_КОРОТКАЯ ЗАДАЧА A:_ Сколько раз, согласно отрывку о «Калевале», Йовкахайнен появляется в поэме?

_ИСХОДНЫЙ ОТРЫВОК:_
Йовкахайнен вообще появляется в «Калевале» только дважды: в первый раз — чтобы потерпеть поражение, состязаясь с Вяйнямёйненом в мудрости и силе волшебного слова и инициируя при этом сватовство песнопевца к своей сестре, и во второй раз — чтобы отомстить Вяйнямёйнену за гибель сестры. После этого «молодой Йовкахайнен» больше ни разу не появляется на страницах поэмы.
Элиас Лённрот «инкриминировал» «молодому Йовкахайнену» покушение на Вяйнямёйнена (чего в народных рунах никогда не бывает, там в Вяйнямёйнена стреляет «тощий парень Лаппалайнен», какой-нибудь Туйретуйнен и т. п.) и отстранил его от участия в дальнейших событиях.
Полностью сочиненной самим Лённротом является экспозиция сцены встречи Йовкахайнена и Вяйнямёйнена, где рассказывается о том, как Йовкахайнен отправляется в Вяйнолу, там встречает на узкой дороге Вяйнямёйнена и наезжает на его упряжку так, что хомуты и дуги их упряжек сцепляются намертво. Это служит поводом устроить состязание в пении, победитель которого получит право остаться на дороге, а проигравший съедет с нее. Верх, естественно, одерживает Вяйнямёйнен, да так, что Йовкахайнен оказывается загнанным заклинаниями старца в болото. Моло¬дой задира получает пощаду только после того, как обещает отдать свою юную се¬стру замуж за старца.

(Записи с текстом и расположением элементов)
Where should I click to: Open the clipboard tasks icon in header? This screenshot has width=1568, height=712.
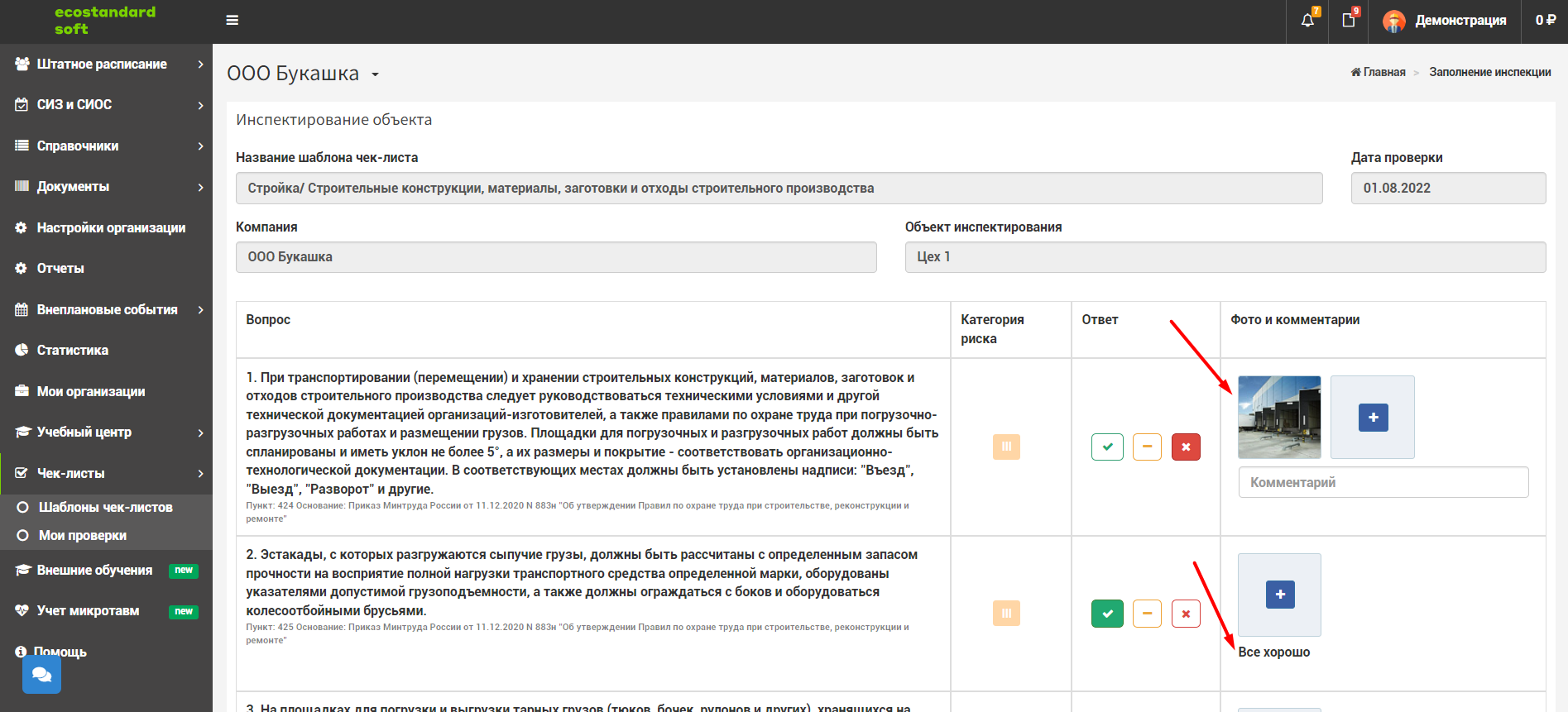click(x=1349, y=20)
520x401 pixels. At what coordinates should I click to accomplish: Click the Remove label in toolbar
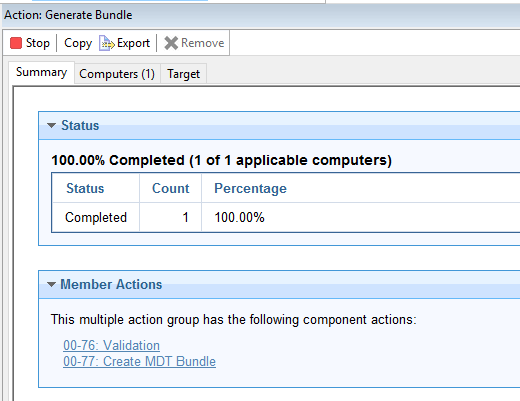[x=202, y=43]
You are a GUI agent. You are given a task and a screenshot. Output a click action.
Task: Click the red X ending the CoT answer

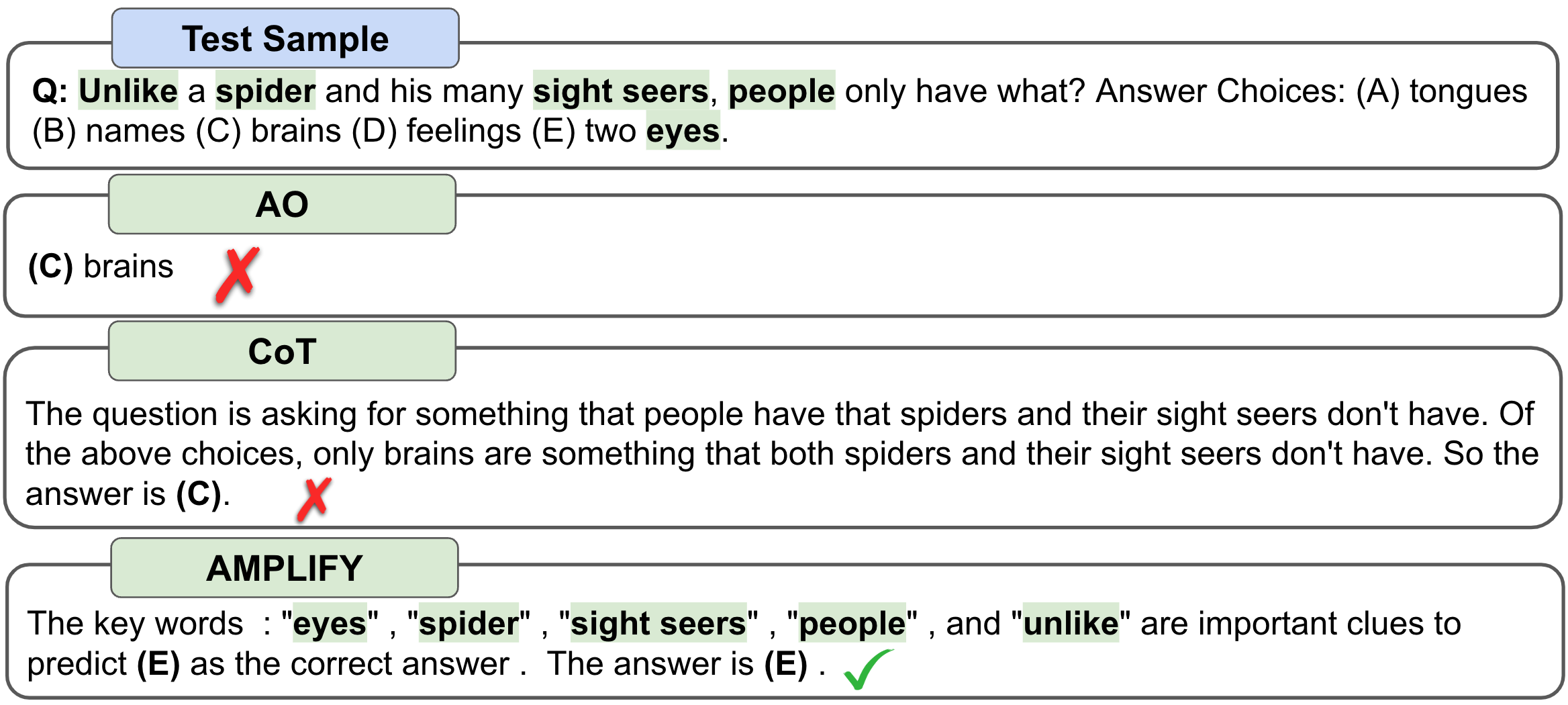tap(314, 499)
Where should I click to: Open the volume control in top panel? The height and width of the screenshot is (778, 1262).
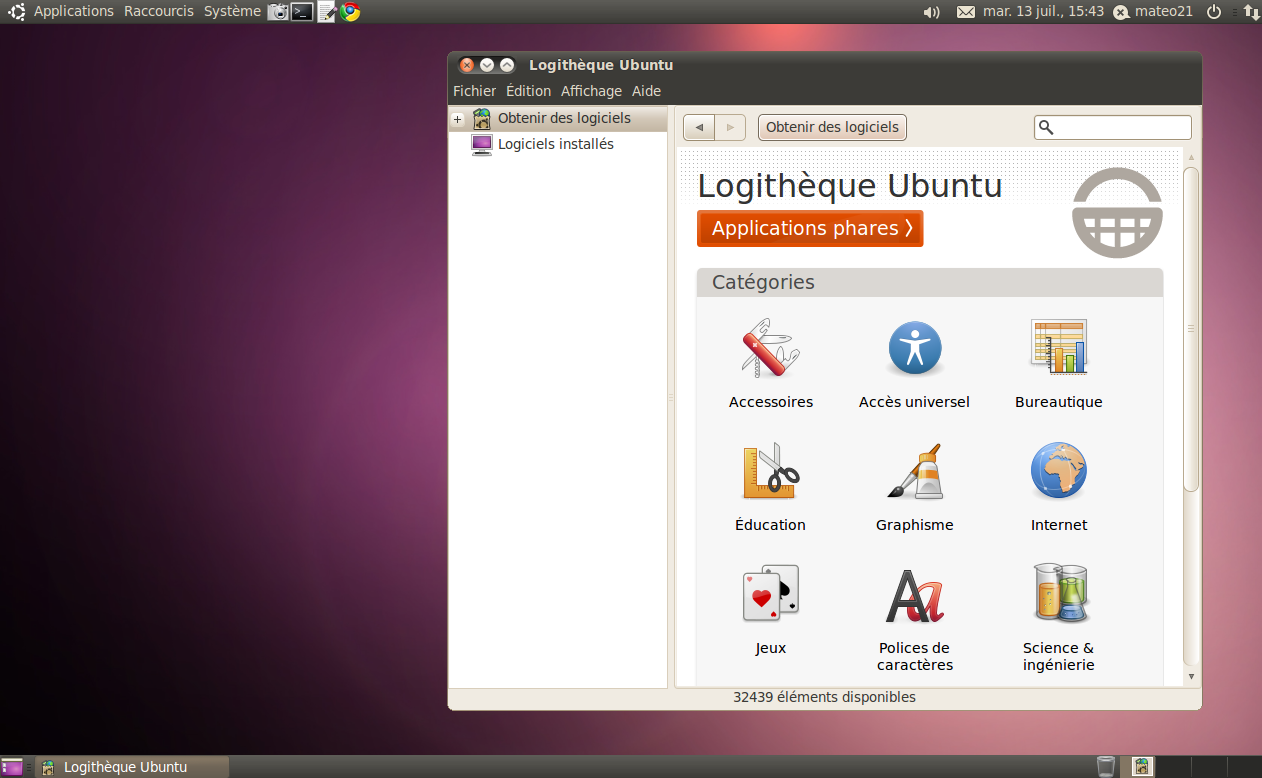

_КОРОТКАЯ ЗАДАЧА B:_ Перепишите все записи, заменив «screenshot» на «image» и больше ничего не меняя. Изображения в ответ не включайте.

_ПОЛНЫЙ ОТВЕТ A:_ Дважды.

_ПОЛНЫЙ ОТВЕТ B:_
Where should I click to: Open the clipboard tasks icon in header? This image has width=1568, height=712.
click(x=1349, y=20)
520x401 pixels. At what coordinates should I click to accomplish: Click the Remove label in toolbar
[x=202, y=43]
You are a GUI agent. You are given a task and a image. Output a click action.
Task: Click the red X ending the CoT answer

tap(314, 499)
Where should I click to: Open the volume control in top panel? The height and width of the image is (778, 1262).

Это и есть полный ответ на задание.